In 2020, China further upgraded its supporting policies for the IC and software sector, which cover tax breaks, favorable financing, IP protection, and support for R&D, import and export, and talent development etc. In terms of tax concessions, IC producing enterprises will enjoy the most substantial corporate tax preferential policies, while IC design, equipment, materials, packaging, testing enterprises and well as software enterprises will also benefit from tax exemptions and cuts.
Considering the ambitious goal set by Chinese leaders – to produce 70 percent of all semiconductors used by China by 2025 (the percentage is only about 15 percent currently) – the IC and software sector remains appealing for foreign investors with China as the world’s largest market for semiconductor equipment.
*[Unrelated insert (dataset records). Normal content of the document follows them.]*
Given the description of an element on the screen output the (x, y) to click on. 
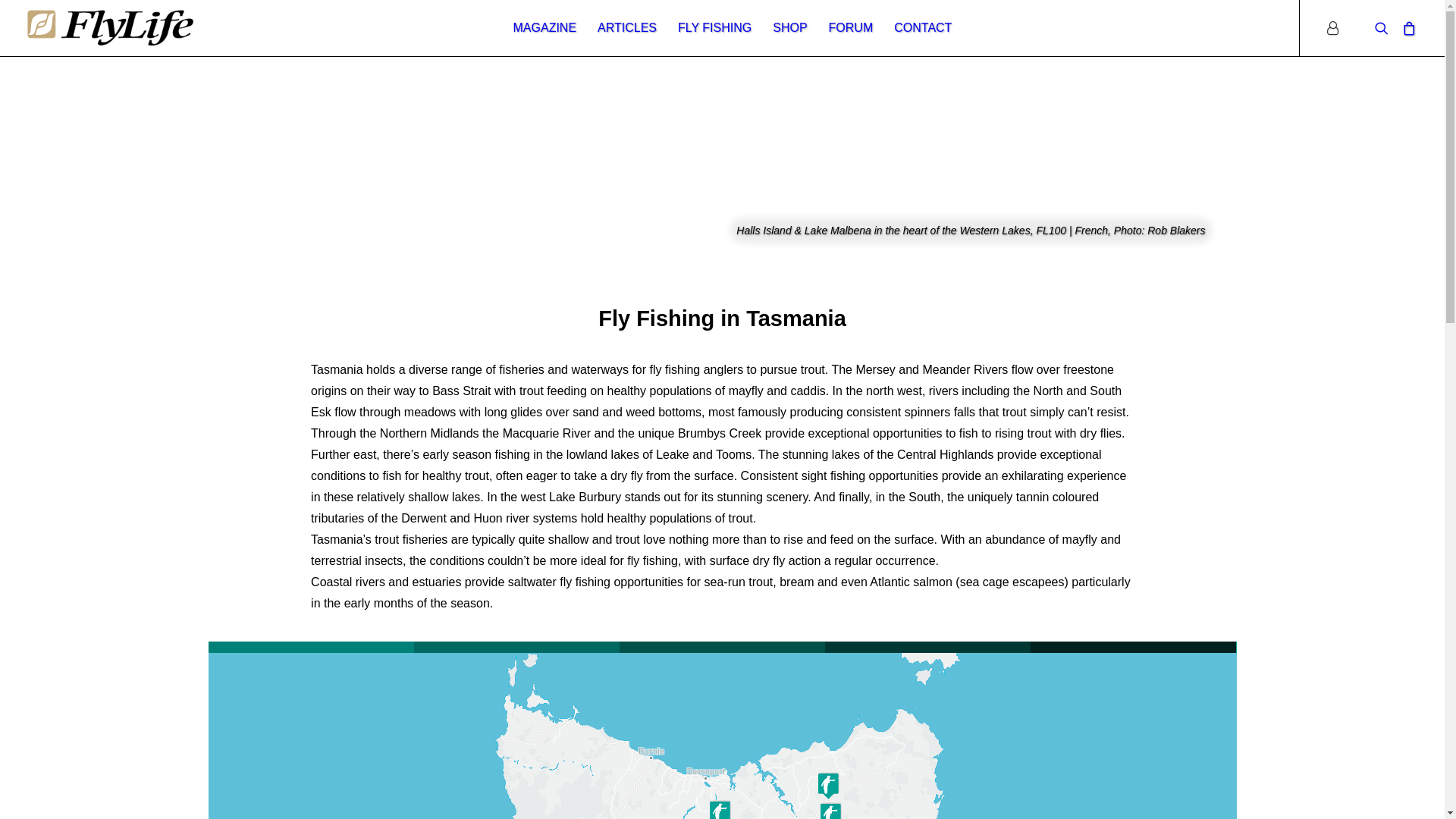
ARTICLES Element type: text (626, 28)
CONTACT Element type: text (922, 28)
SHOP Element type: text (789, 28)
cart Element type: hover (1406, 28)
FLY FISHING Element type: text (714, 28)
MAGAZINE Element type: text (544, 28)
MY ACCOUNT Element type: text (1337, 28)
FORUM Element type: text (851, 28)
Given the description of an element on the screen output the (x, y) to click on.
What is also noteworthy is that Chinese companies are encouraged to cooperate with overseas research institutes and foreign companies are welcome to build R&D centers in China.
Other encouraged sectors for foreign investment could be found in the Catalogue of Industries for Encouraging Foreign Investment, the most recent was released by the National Development and Reform Commission (NDRC) and the Ministry of Commerce (MOFCOM) on December 28, 2020.
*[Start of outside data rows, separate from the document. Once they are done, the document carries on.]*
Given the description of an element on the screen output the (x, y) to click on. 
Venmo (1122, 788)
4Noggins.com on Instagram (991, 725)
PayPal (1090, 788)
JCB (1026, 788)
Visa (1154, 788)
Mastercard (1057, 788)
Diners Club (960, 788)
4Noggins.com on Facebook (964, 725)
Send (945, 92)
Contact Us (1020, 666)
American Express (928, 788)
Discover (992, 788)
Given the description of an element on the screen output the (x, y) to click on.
The catalogue includes two sub-catalogues – one covers the entire country (“national catalogue”) and a second document covers the central, western, and northeastern regions (“regional catalogue”). Together, the 2020 FI encouraged catalogue identifies industries where foreign direct investment (FDI) will be welcome and treated with favorable policies in China. (You can check out the full catalogue in Chinese here, the full national catalogue in English here, and the full regional catalogue in English here).
So far, the following favorable treatment is in place for foreign invested enterprises (FIEs) engaged in doing business in the listed industries published in the encouraged catalogue:
- Tariff exemptions on imported equipment – for encouraged foreign-invested projects, the import of self-use equipment within the total amount of investment can be exempted from customs duties;
- Access to preferential land prices and looser regulation of land uses – land can be preferentially supplied for encouraged foreign-funded projects with intensive land use. The land transfer reserve price can be determined at 70 percent of the national minimum price for the transfer of industrial land, which yet shall be no less than that of the local land; and
- Lowered corporate income tax (CIT) – for FIEs in encouraged industries in the central, western, and northeastern regions that meet the requirements, the CIT rate can be reduced to 15 percent.
There could be other bonuses for foreign investment engaged in the encouraged sectors, such as more flexibility in hiring talents, shorter turnaround in dealing with government administration, lower threshold in financing, etc.